Schools are helping to cultivate moral sensibilities, to shape character, every day. Students notice whether teachers go about their work conscientiously or lazily, enthusiastically or begrudgingly. They see how the adults in the school address one another, the students, and their parents. They see with what care (or lack thereof) the school building and grounds are maintained. And they learn, too, from the assignments they are given and the evaluations they receive. In all these ways, habits of feeling, thought, and action are being cultivated: Character is being formed.
And then there are all the rules, formal and informal, that teachers and schools establish and apply. In general, a rule serves not only to require or prohibit a particular type of action, but also, in so doing, to engender the relevant habit of feeling and action, i.e., the relevant virtue. This is especially true in schools. In its explicit code of conduct and in its shared understandings, a school is not only establishing the conditions of education; it is, at the same time, educating—that is to say, forming—character.

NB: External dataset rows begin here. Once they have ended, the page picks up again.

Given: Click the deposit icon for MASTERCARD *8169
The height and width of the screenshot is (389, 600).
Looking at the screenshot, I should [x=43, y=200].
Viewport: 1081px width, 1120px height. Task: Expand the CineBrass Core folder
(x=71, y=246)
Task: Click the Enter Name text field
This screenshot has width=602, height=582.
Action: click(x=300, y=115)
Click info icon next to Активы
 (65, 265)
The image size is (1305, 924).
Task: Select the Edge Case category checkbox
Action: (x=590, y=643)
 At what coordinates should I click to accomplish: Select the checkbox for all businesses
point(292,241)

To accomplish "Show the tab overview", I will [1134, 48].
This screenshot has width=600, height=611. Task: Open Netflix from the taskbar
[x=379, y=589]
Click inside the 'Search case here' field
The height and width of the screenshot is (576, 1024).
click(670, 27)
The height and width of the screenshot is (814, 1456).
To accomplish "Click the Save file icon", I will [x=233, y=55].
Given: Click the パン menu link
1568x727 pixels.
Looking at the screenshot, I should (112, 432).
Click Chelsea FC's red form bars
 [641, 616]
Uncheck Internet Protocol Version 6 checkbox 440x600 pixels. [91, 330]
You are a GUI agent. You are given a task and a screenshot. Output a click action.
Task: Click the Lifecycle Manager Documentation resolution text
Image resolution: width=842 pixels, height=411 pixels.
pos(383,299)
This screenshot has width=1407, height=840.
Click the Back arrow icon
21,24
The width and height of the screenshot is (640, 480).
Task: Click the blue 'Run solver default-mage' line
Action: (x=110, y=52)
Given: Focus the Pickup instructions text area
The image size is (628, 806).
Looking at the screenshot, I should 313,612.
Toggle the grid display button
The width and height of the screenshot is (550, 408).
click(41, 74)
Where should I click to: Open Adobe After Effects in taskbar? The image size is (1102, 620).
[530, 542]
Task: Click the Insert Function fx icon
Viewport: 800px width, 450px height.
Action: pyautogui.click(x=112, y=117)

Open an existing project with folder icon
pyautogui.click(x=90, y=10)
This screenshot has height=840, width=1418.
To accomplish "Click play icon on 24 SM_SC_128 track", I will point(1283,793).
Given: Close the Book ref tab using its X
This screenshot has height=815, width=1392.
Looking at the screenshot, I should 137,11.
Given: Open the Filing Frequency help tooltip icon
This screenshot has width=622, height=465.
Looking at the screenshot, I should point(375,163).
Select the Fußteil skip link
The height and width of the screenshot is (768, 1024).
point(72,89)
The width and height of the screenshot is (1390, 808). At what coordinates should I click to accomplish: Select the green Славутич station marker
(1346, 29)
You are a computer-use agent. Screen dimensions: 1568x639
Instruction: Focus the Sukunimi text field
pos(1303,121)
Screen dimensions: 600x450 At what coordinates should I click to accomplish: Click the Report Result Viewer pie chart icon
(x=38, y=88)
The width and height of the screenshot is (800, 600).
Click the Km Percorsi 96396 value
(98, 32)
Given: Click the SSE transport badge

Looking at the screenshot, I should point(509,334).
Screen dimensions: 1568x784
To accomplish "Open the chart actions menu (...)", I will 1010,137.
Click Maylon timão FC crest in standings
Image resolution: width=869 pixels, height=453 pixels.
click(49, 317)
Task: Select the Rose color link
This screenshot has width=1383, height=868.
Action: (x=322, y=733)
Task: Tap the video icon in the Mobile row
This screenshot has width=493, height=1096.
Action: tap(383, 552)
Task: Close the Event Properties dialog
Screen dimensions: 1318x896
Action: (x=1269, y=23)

There are, of course, occasions for teaching about character. But these will arise on their own, through the study of literature and history, and through incidents in the everyday life of the school—in the classroom, on the playing fields, in the cafeteria, and in the hallways. No seperate curriculum is required. Indeed, insofar as character lessons are grafted onto the course load, and have no meaningful connection to the core curriculum, they make ethical concerns appear artificial—something reserved for particular occasions, rather than part of the warp and woof of everyday life. That is not a lesson we want students to absorb. Translated into the conduct of adults, it becomes the attitude of the individual who writes out large checks to charities in the evening, after spending the day trampling over other human beings—for after all, business is business.
With initiatives comes "dissemination." If character education takes the form of a special curriculum, then, the thinking goes, it can be efficiently packaged and transmitted from one school to another. But if character education is understood to occur through the ordinary workings of a school, then there is nothing special to disseminate. A school that educates character well does so because it is steadily attentive to the ways in which its practices contribute to the formation of character—and other schools would do well to pay heed to this example. But that example cannot be captured in a set program, to be passed on to other schools.